«Parece que suscita miedo no darle todo hecho al lector»

Irene Gracia, con Gustavo Martín Garzo en la presentación de 'Las amantes boreales'. /Gabriel Villamil
Irene Gracia, con Gustavo Martín Garzo en la presentación de 'Las amantes boreales'. / Gabriel Villamil

Irene Gracia presenta 'Las amantes boreales' en la Fundación Segundo y Santiago Montes

SAMUEL REGUEIRAValladolid

La escritora madrileña Irene Gracia ha presentado en la Fundación Segundo y Santiago Montes su última novela, 'Las amantes boreales'. La autora, que estuvo acompañada en el acto por Gustavo Martín Garzo, firma la historia de dos jóvenes huidas de la Escuela Imperial de Danza en la Rusia de la Revolución de Octubre, Roxana y Fedora; dos arquetipos de la juventud y la belleza que abren los ojos a la perversión, en un relato, indica la autora, que explora la «relación del ser humano con la maldad más pura».
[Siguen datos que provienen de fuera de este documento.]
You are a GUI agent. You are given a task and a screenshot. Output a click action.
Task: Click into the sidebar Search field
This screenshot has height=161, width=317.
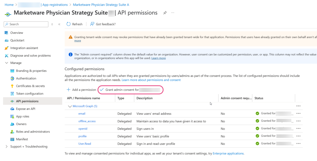26,24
«Mis lecturas adolescentes de Dostoyevsky y Tolstoi me condujeron sin pretenderlo a ambientar una novela en Rusia donde se evidenciaran las diferencias sociales», expuso esta en conversaciones previas a esta presentación. «Decía Oscar Wilde que somos más sinceros cuanto más nos alejamos de nuestras circunstancias, de nuestra nube de prejuicios». Inspirada también en la obra 'Eugenio Oneguin' de Pushkin, y ambientada en San Petersburgo, «la ciudad más mundana, culta y snob», la novela bebe a su vez de la pasión por la danza de Gracia, con referencias como la de Vaslav Nijinsky o la de Isadora Duncan, cuyas memorias «reflejan de forma insuperablemente plástica el Domingo Sangriento de la Revolución de Octubre».

Roxana y Fedora representan, insiste la autora, los dos iconos principales de la belleza, la mujer y la feminidad, resultan jóvenes y fácilmente enamorables, una pareja de heroínas en un viaje de iniciación a un microcosmos en el que conocen el mundo real en Palastnovo, donde se topan frente a los lados más oscuros de la vida: la corrupción, la infidelidad, la servidumbre y finalmente la rebelión, pero también la fidelidad, la vida y la amistad: «He intentado demostrar o transmitir que esta amistad es tan misteriosa como el amor y sus fronteras son siempre muy difusas, y a través de Roxana y Fedora he querido reivindicar la nobleza de los humildes en terminos éticos, son los verdaderas depositarias de la bondad, la valentía y la nobleza moral». Todo ello enmarcado con unos secundarios que también despiertan gran ternura en la autora.

Los discursos de ambas también son visiblemente distintos: Roxana narra la vida, los hechos que les rodean y la conciencia social que despierta en el pueblo, basándose más en la experiencia personal y en situaciones que, por momentos, retrotraen al Sade de 'Justine' y 'Juliette'. Por su parte, la onírica Fedora bebe directamente de la narrativa de Henry James para describir un mundo regido por un hombre-sombra que a su vez encarna los ideales fantasmagórico-sexuales de la mujer: «Las fantasías del hombre son más hiperrealistas, las nuestras más abstractas e hipnóticas». Es, en definitivas cuentas, una novela «con un pie en lo real y otro en lo fantasmal», que no vacila en exigir un esfuerzo extra, más allá de lo pasivo, al lector que la tome entre las manos: «Parece que suscita miedo no darle todo hecho, cuando para mí, de esa forma, la literatura no tendría sentido», se lamenta la escritora.